She frowned. “What are you talking about? I never lied to you.”

“What about all those times you said you loved me?”

Her breath caught and held. When she spoke again, it was in a whisper. “I wasn’t lying.”

“Then why? Why break us up? Why throw it all away? Why didn’t you help me fight them?” I was hissing out the words without meaning to, all the anger I’d been pushing down for months rising up and out of me. I wanted to grab her, shake her, but I kept my hands clenched in fists at my sides.

“I did the right thing,” she snapped back at me. “I made a promise, to the council and the Clann, and I’ve kept it. I did what I had to in order to keep you safe. And someday you’ll thank me for it.”

“You really expect me to thank you for ripping out my heart and stomping all over it?”

“Yes, I do! Someday, when you’re not being stupid and hardheaded about it.”

“Stupid and hard—”

She held up a hand. We were standing so close it would have been easier for her to just rest the hand on my chest. I noticed she was careful not to touch me, though. “I really don’t want to argue with you anymore, Tristan. What’s done is done.”

“You know, I’m not too crazy about arguing with you all the time, either!”

“Then don’t!”

“You started it.”

“Who came into whose room and started this whole conversation?”

She had a point. “Well, how else can I get you to talk to me? You run out of English lit so fast I can’t even say two words to you.”

“Please. You have all the time in the world to shout anything you want to me without interruption for an hour and a half before I ever leave. English lit is nothing
but
having to sit through your monologing.”

“Believe me, I’d much rather hear your thoughts.” What I wouldn’t give to have her ability, to be able to hear her uncensored thoughts for a change.

She drew in a sharp breath, and as I watched, her eyes turned from green to silver-white. “Tristan, step away.”

“Or what? You’ll bite me?”

Unable to resist any longer, I stroked a fingertip along the curve of her cheek. Though her impossibly smooth and poreless skin was cold, strangely my finger felt warmer where it had touched her, as if my skin were having some kind of chemical reaction to the contact.

Her chin trembled. “Please. Don’t do this.”

I wanted to hold her, kiss her just one more time. But even that wouldn’t be enough. One kiss would only lead to more, and we were indoors away from the ground where I could draw replacement energy. The second she felt my energy level weakening, it would be all over. She’d go right back to blaming herself for what she couldn’t stop or change, and using that excuse to add to the walls between us.

Sighing, I stepped back toward the bedroom door, hating every inch of space that grew between us.

Someone knocked on the door, making Savannah jump.

Anne popped her head in. “Oh, sorry.” She started to duck back out.

“I was just leaving,” I muttered.

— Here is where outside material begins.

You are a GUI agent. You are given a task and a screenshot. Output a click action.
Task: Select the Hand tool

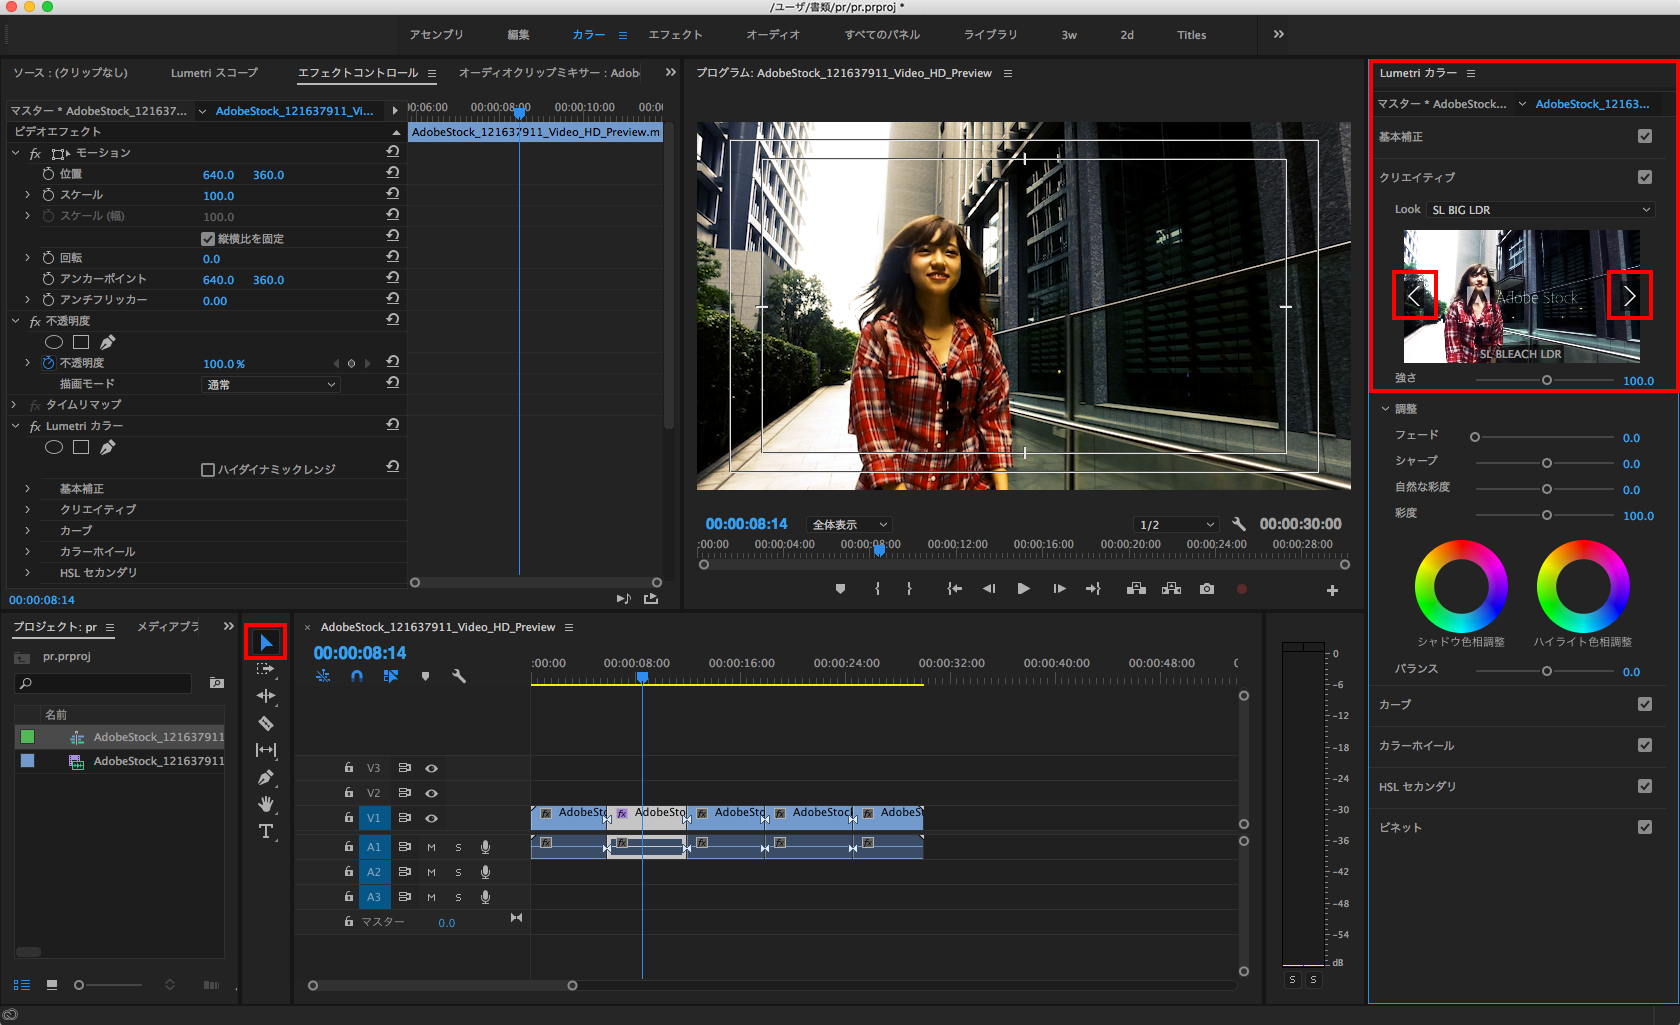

I hesitated, waiting for Savannah to say something. To tell me not to go. To say she was wrong and we never should have broken up.

But she didn’t say anything at all.

Anne stared at us, her eyebrows raised.

“Have a fun party,” I told Savannah before leaving the room.

My steps were heavy as I slowly headed down the stairs. Every time I came to this house I left in defeat.

No matter what I said or did, no matter how jealous I managed to make her, no matter how much I argued with her, I couldn’t change Savannah’s mind. The fact that I’d convinced her to give us a chance once seemed like a miracle now. Because she loved me, there was nothing I could do to make her risk my life.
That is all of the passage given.